Me preguntó, mi amiga, melena desmenuzada: “Qué prefieres, tener Covid o ser pobre? ”No sé qué oscuras intenciones guardaban sus palabras, pero me salí por la tangente y cambié de tema ya que en realidad se trataba de una pregunta inútil. La riqueza me es ajena y además ofensiva, y la enfermedad hegemónica que acosa a las sociedades actuales es un accidente físico, sicológico y en el cual te ves involucrado o no. Hace menos de una década el economista Thomas Piketty, luego de un minucioso estudio histórico y económico concluía que el pasado devora al porvenir y que la única manera de equilibrar la desigualdad económica es tasar el capital oneroso, las fortunas desmesuradas y mantener una recaudación fiscal capaz de hacer un justo contrapeso ante el hecho de que la pobreza es una herencia nociva. Me sorprendió, cuando leí este libro (El capital en el siglo XXI), que su autor, Thomas Piketty, despreciara a la economía como ciencia y que incluso la concibiera como una rama de la sociología. Estoy de acuerdo parcialmente, pero en mi humilde y lodosa opinión la economía es el valor que le das al sufrimiento. Y basta.

“Me mato para no matar a nadie”, escribió el joven filósofo Otto Weininger antes de suicidarse a los 23 años. En cambio, Rousseau, con tal de no llegar a esos extremos, escribió El contrato social cuya lectura he comprendido yo del siguiente modo: “Pónganse de acuerdo ustedes para poder vivir yo en paz. Maten a la bestia que domina sus actos la mayor parte del tiempo, conversen, den vida a un pacto social, respétenlo y esfúmense para que así pueda yo continuar con mi vida tranquilamente. Aprendan a que sus diferencias los empujen hacia un progreso compartido, atenúen su necesidad por la ganancia y la glotonería económica, cultiven su mínima inclinación intelectual, échenle una mirada a la historia, etc. Y entonces estaré más tranquilo a la hora de pisar las calles y convivir con desconocidos.” Miente quien afirma que no desea imponer sus juicios, pero en mi caso tengo la absoluta obligación de mentir y afirmar que mi opinión no vale casi nada y que se trata sólo de una voz más entre tantas otras. La soledad abruma a la sensibilidad y a la cordura en cualquier pacto social.
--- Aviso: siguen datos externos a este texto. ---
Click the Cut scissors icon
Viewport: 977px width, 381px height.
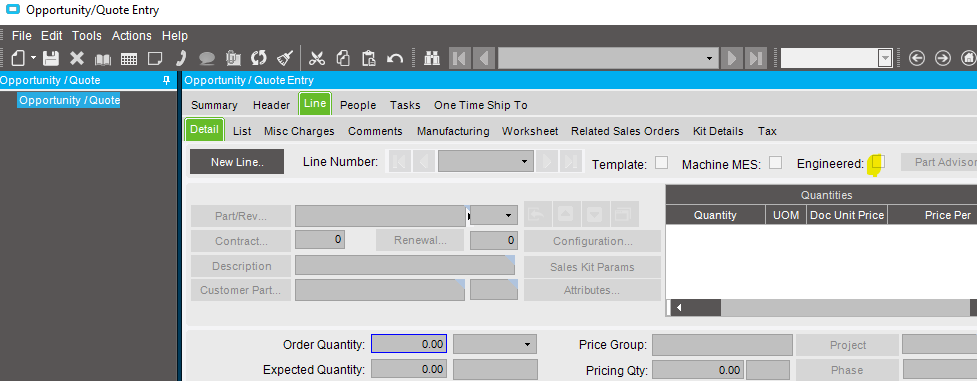(x=317, y=59)
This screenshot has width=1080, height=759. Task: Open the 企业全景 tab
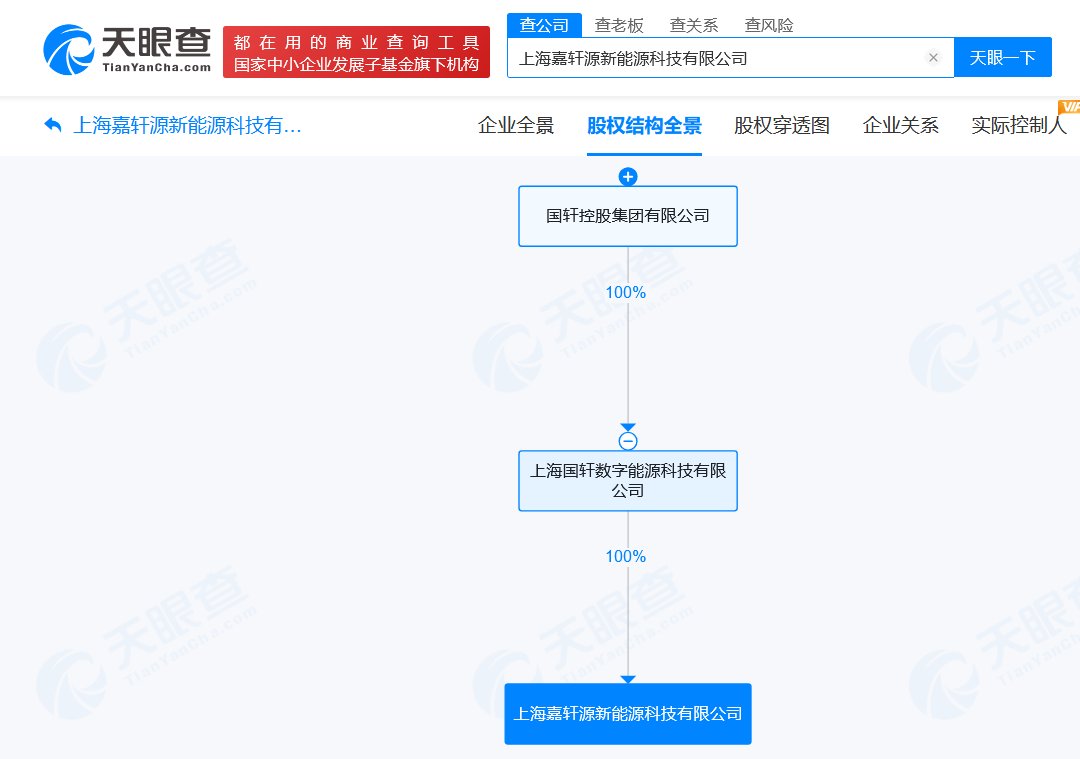tap(516, 126)
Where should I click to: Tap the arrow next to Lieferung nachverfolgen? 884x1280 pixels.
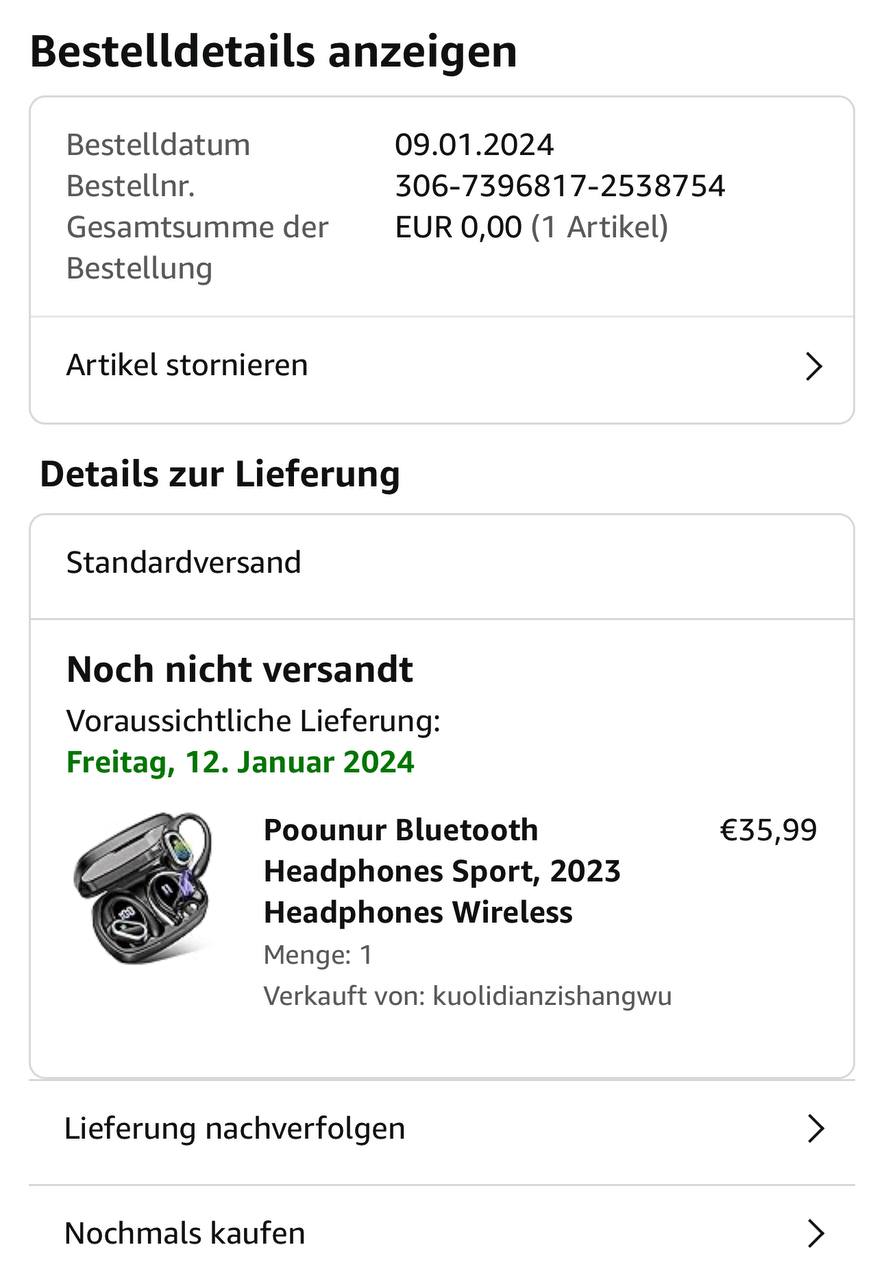click(x=816, y=1129)
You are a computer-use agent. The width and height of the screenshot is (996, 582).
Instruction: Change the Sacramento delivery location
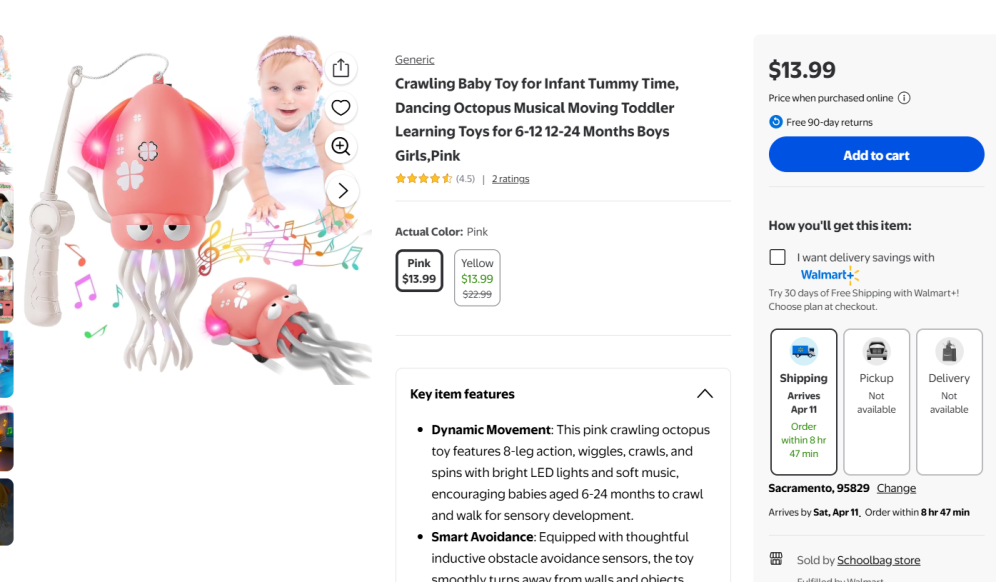point(896,488)
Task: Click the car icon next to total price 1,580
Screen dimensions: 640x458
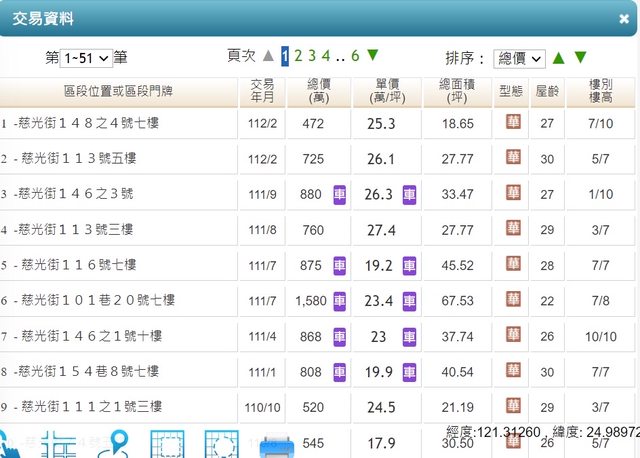Action: click(340, 300)
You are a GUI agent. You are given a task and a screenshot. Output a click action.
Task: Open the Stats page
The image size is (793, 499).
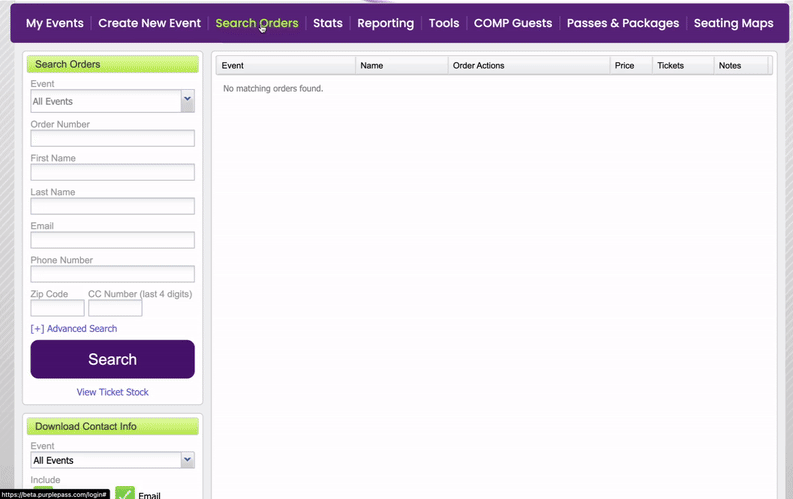[327, 23]
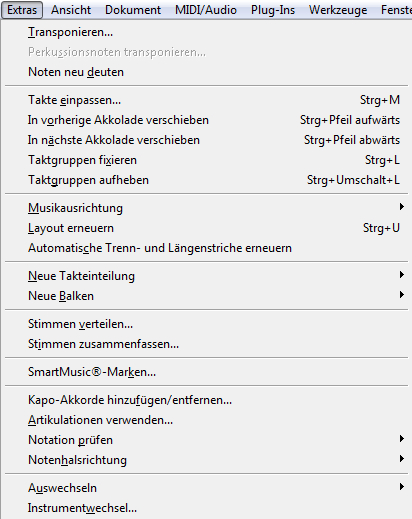Screen dimensions: 412x519
Task: Select In vorherige Akkolade verschieben
Action: tap(206, 120)
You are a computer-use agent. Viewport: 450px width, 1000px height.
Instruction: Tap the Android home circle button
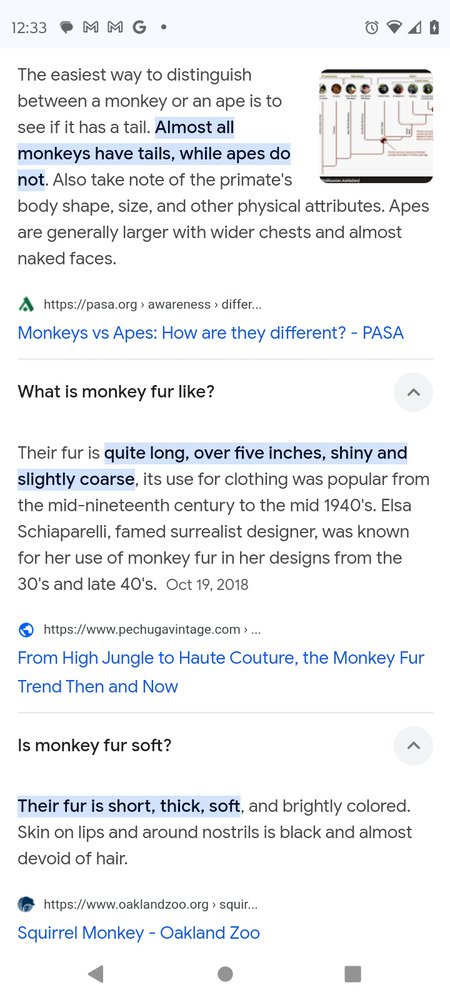pyautogui.click(x=225, y=973)
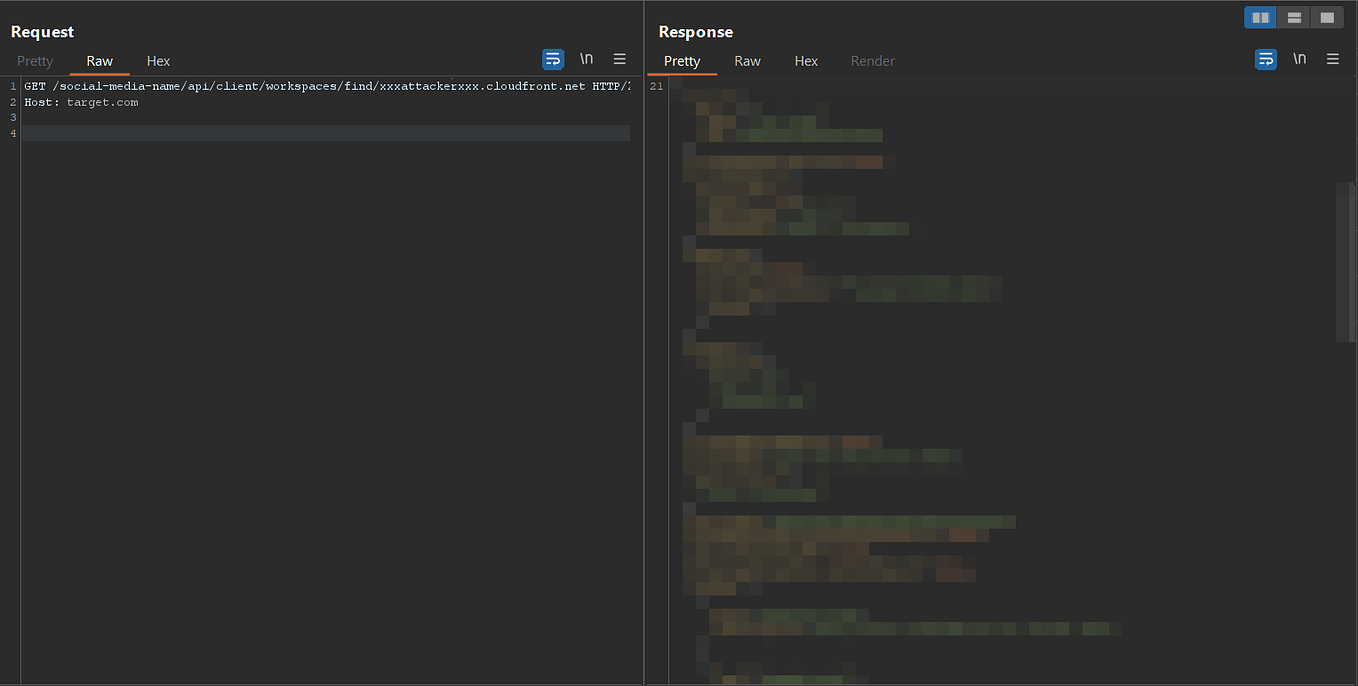Select the Raw tab in the Request panel

click(99, 61)
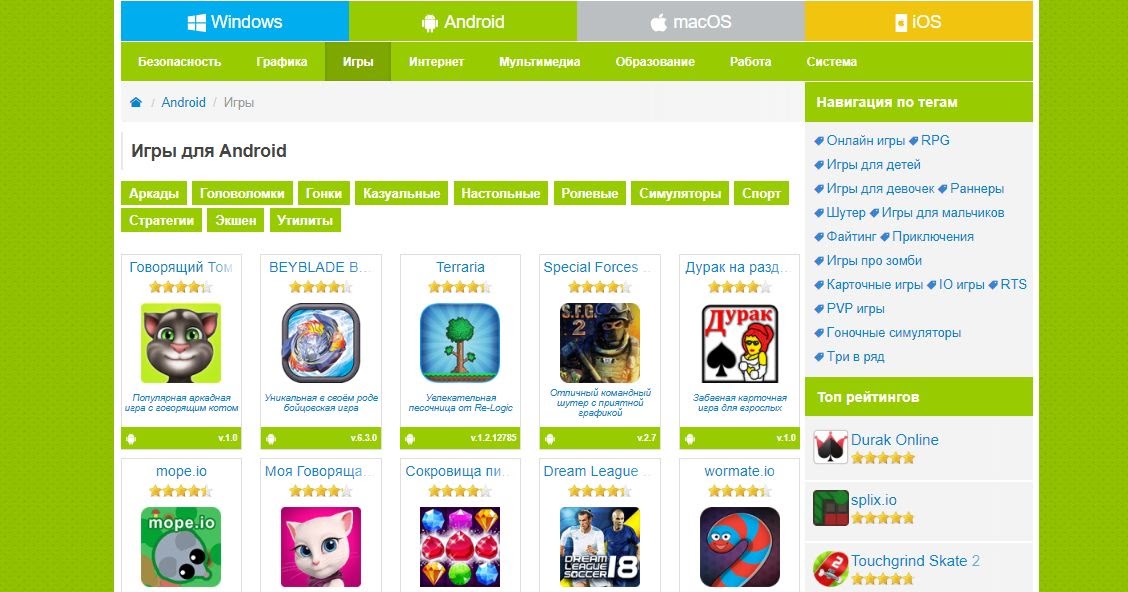
Task: Click the mope.io game icon
Action: click(x=181, y=547)
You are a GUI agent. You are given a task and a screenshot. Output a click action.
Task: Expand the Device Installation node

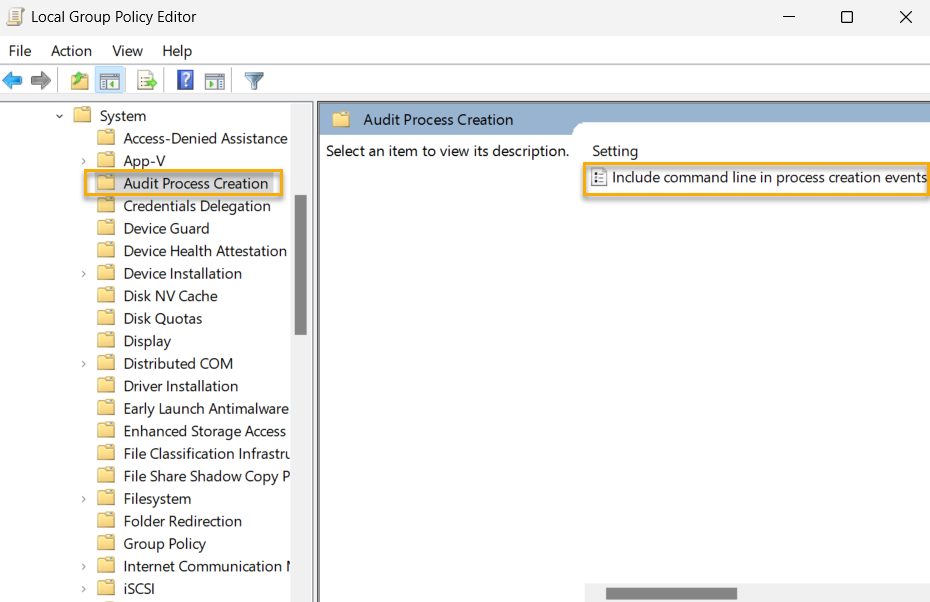click(x=84, y=273)
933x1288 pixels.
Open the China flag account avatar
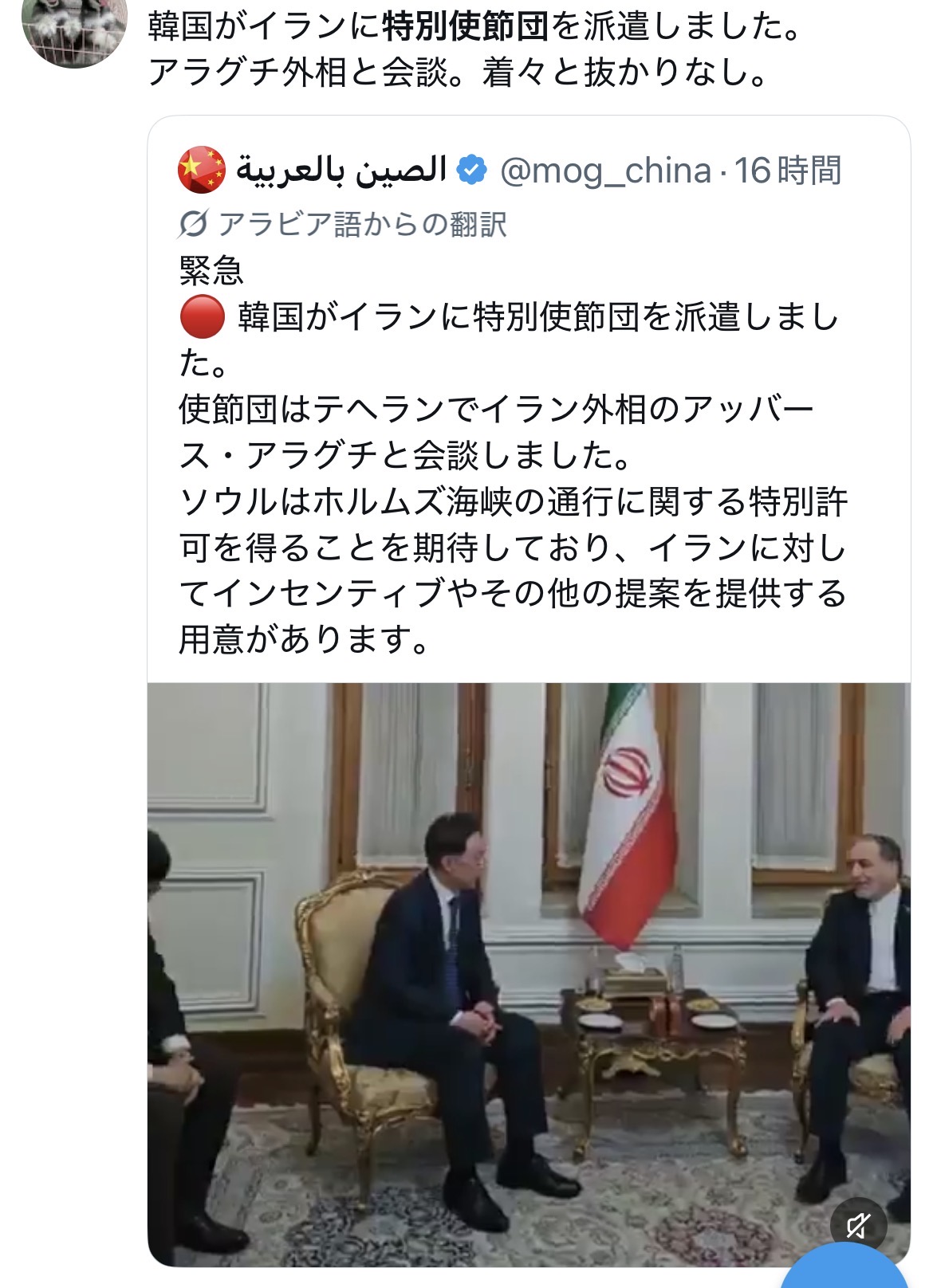click(202, 170)
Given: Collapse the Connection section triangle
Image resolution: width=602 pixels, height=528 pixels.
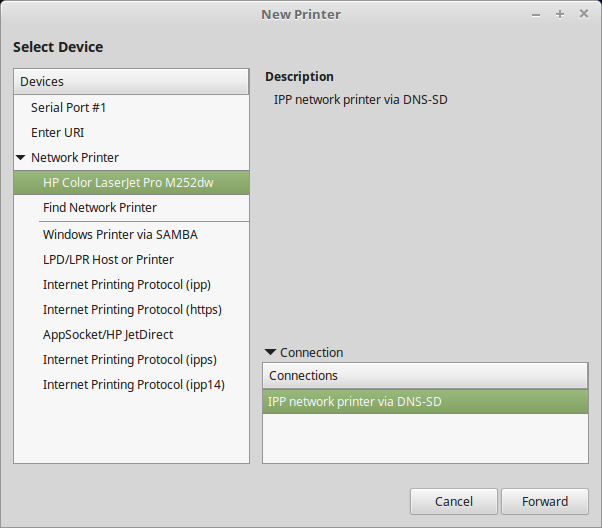Looking at the screenshot, I should click(270, 352).
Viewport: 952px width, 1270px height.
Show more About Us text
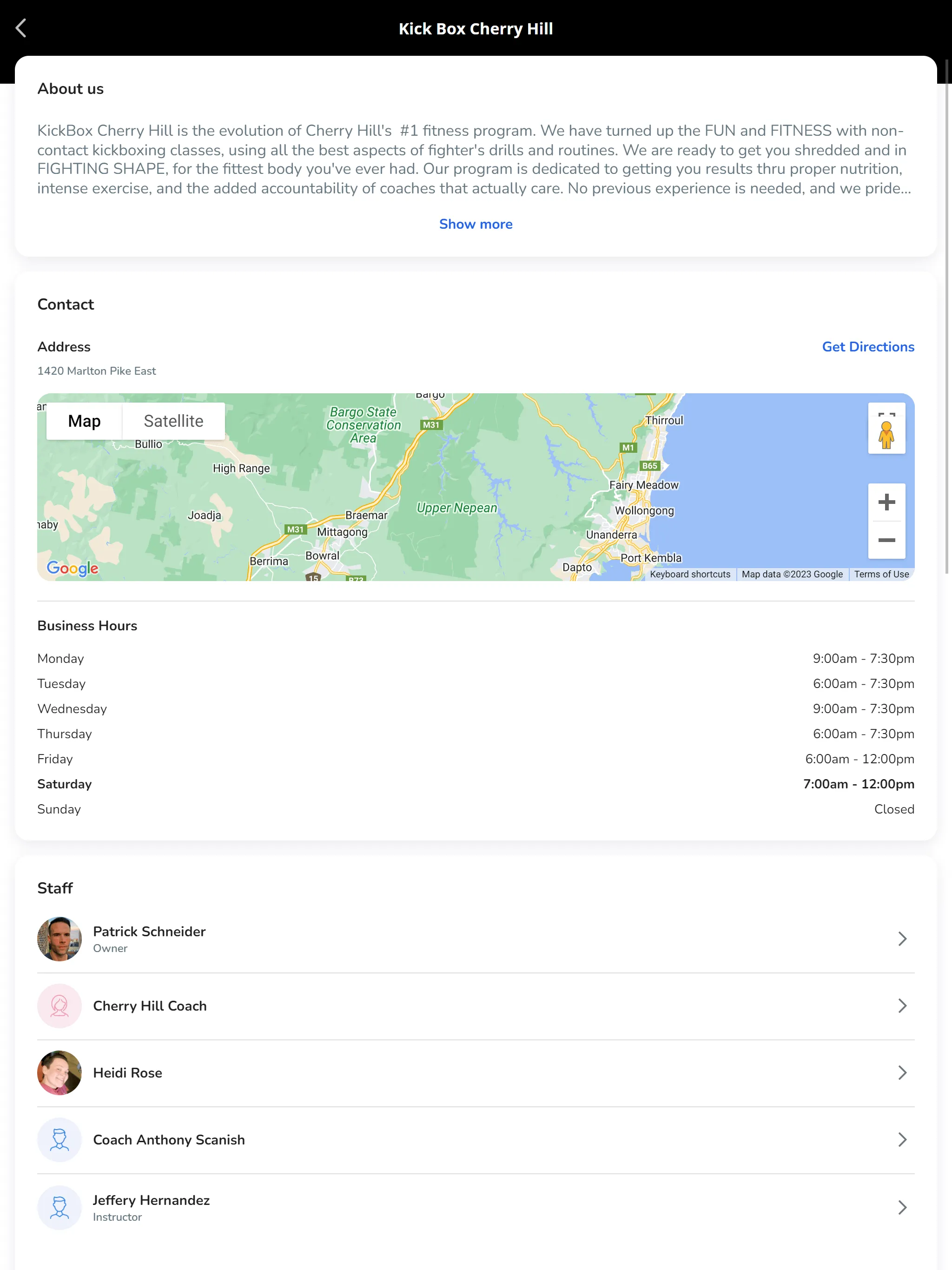point(476,224)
La geografía ética del siglo veintiuno, bajo su difundido aspecto de lisura, docilidad y belleza tecnológica no otorga demasiadas esperanzas a los interesados en alguna clase de progreso social. Los líderes de cualquier clase son un anacronismo y una carga. ¿No es la literatura, por cierto, un parlamento? Me aterra la existencia de escuelas privadas que se ufanan de estar creando líderes para el futuro, puesto que descubro en sus concepciones de liderazgo las mismas ambiciones personales y empresariales de siempre. Detesto el autoritarismo que transforma a los seres racionales y simbólicos en materia de ideologías baratas orientadas a la conversión alquímica del saber en usura. Las universidades públicas, por su parte, tienen el deber de crear conocimiento al más alto nivel, pero también conciencia del entorno que les da vida, encarnar en centros de pensamiento y no ser manipuladas u orientadas por ningún gobierno ni poder político universitario excesivo, pero tampoco desligarse de sus tareas de pensar su entorno social. Saber elegir entre los matices de lo peor es, como pensaba E. M. Cioran, un acto de supervivencia. Recuerdo a una sobrina mía que desde los linderos del Estado de México se trasladaba a la UNAM, sorteando los asiduos asaltos al transporte público, levantándose a las cuatro de la mañana para prepararse y llegar al campus y tener la oportunidad de graduarse y torcer un poco el destino que le imponía la ausencia de recursos económicos. Tal como me sucedió a mí hace ya varias décadas, se abrieron para ella las puertas de una casa púbica donde cultivar el conocimiento y la reflexión social. Mientras tanto, los gobiernos en turno continuaban desgarrando esa otra casa que algunos melancólicos todavía disfrutan o suelen llaman país. Ningún gobierno puede dictar normas en la universidad.

Querida amiga, melena desmenuzada, prefiero, en cualquier condición, sufrir el virus hegemónico, a la pobreza. Del primero probablemente te salvarás. De la segunda no, evidentemente.